*** EXTRACTED TEXT
3.5 Fingerprint prediction

Again, we evaluate the quality of the molecular fingerprint predictions using MCC, BM and Tanimoto as evaluation metrics (Table 2). We found that on all evaluation datasets, the deep kernel learning clearly outperforms the kernel SVM in all three metrics (Fig. 3). For the ‘independent merge’ dataset, the deep kernel has a mean MCC of 0.656 and a mean BM of 0.628. On the same data, the kernel SVM has a mean MCC of 0.594 and a mean BM of 0.512. The gap between deep kernel and kernel SVM increases with decreasing quality of the data: For the ‘Agilent single-ce’ dataset, the mean MCC and BM is 0.607 and 0.574 for the deep kernel and 0.519, 0.430 for the kernel SVM. The ‘independent noisy’ dataset has the lowest quality spectra; for this dataset, deep kernel learning has a mean MCC of 0.511 and a mean BM of 0.472. The kernel SVM has a mean MCC of 0.415 and a mean BM of 0.317.

Fig. 3.
******
WRITTEN TASKS =>
a: Using the fingerprint prediction excerpt, decide whether each statement below agrees with it. Answer yes or no for each, and quote the deciding words.
(i) On the ‘independent merge’ dataset, the kernel SVM has a mean BM of 0.512.
(ii) The gap between the deep kernel and the kernel SVM narrows as data quality decreases.
(iii) The ‘Agilent single-ce’ dataset has the lowest quality spectra.
b: Extract word for word the stretch of the fingerprint prediction excerpt from "Again, we evaluate" through "BM of 0.317.".
*** SUPPLIED ENTRIES
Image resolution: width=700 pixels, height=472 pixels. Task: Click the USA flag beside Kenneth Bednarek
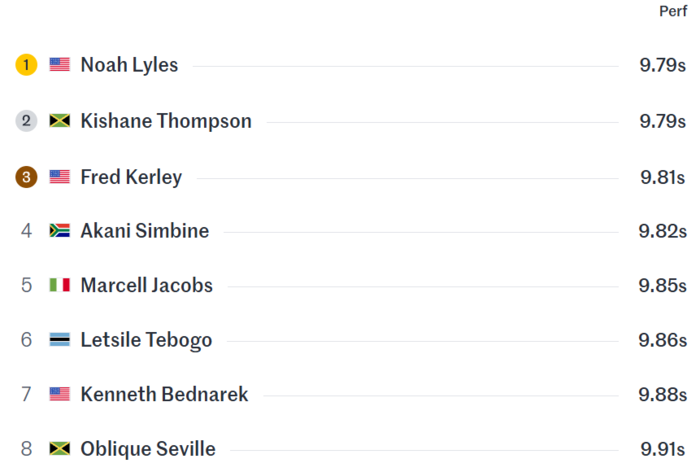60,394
******
*** SUPPLIED ENTRIES
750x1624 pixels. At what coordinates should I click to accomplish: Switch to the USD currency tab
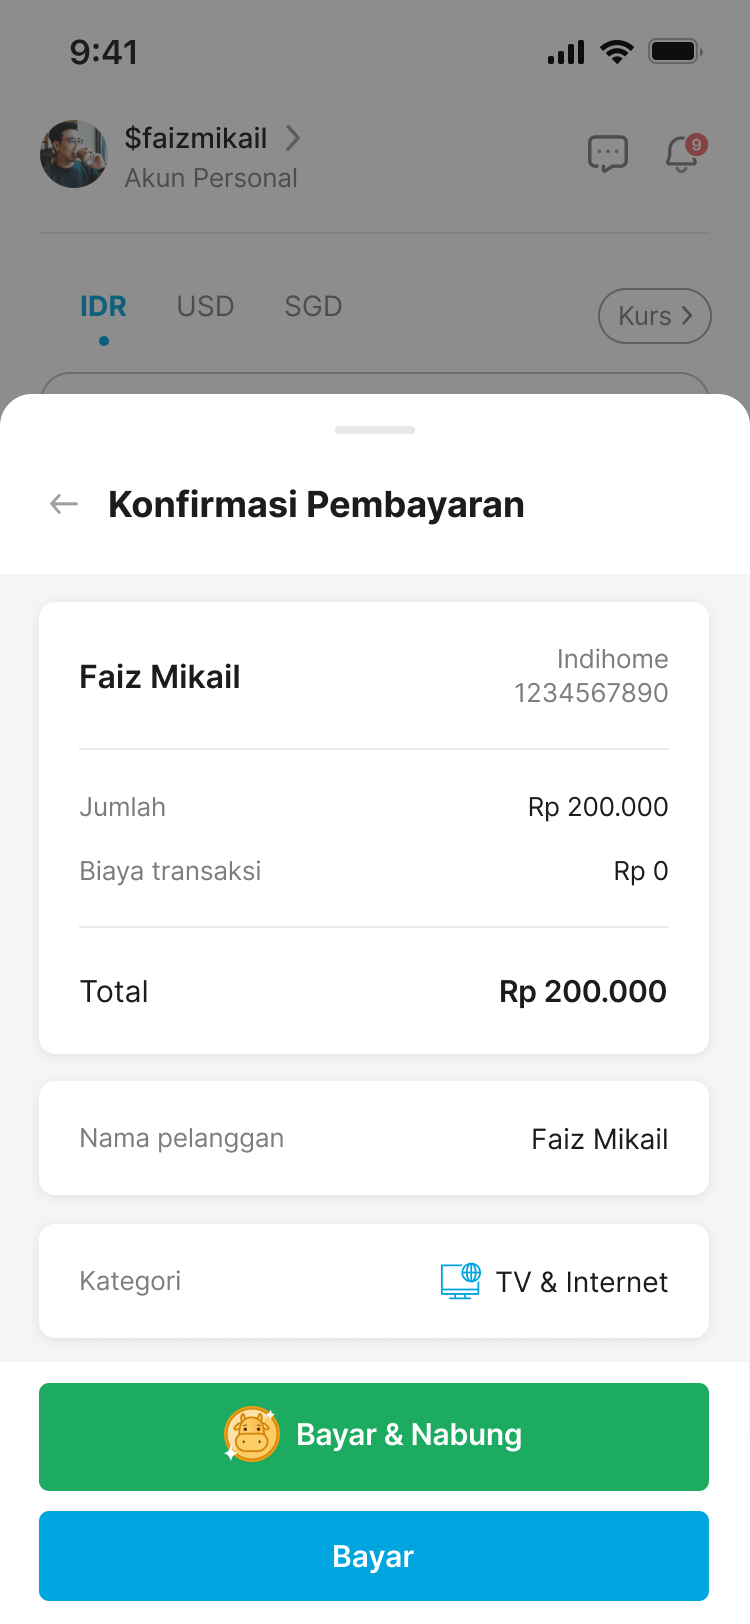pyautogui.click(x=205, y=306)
******
EXERCISE SOLUTIONS =>
a:
(i) Yes: "On the same data, the kernel SVM has a mean MCC of 0.594 and a mean BM of 0.512."
(ii) No: "The gap between deep kernel and kernel SVM increases with decreasing quality of the data"
(iii) No: "The ‘independent noisy’ dataset has the lowest quality spectra"

b:
Again, we evaluate the quality of the molecular fingerprint predictions using MCC, BM and Tanimoto as evaluation metrics (Table 2). We found that on all evaluation datasets, the deep kernel learning clearly outperforms the kernel SVM in all three metrics (Fig. 3). For the ‘independent merge’ dataset, the deep kernel has a mean MCC of 0.656 and a mean BM of 0.628. On the same data, the kernel SVM has a mean MCC of 0.594 and a mean BM of 0.512. The gap between deep kernel and kernel SVM increases with decreasing quality of the data: For the ‘Agilent single-ce’ dataset, the mean MCC and BM is 0.607 and 0.574 for the deep kernel and 0.519, 0.430 for the kernel SVM. The ‘independent noisy’ dataset has the lowest quality spectra; for this dataset, deep kernel learning has a mean MCC of 0.511 and a mean BM of 0.472. The kernel SVM has a mean MCC of 0.415 and a mean BM of 0.317.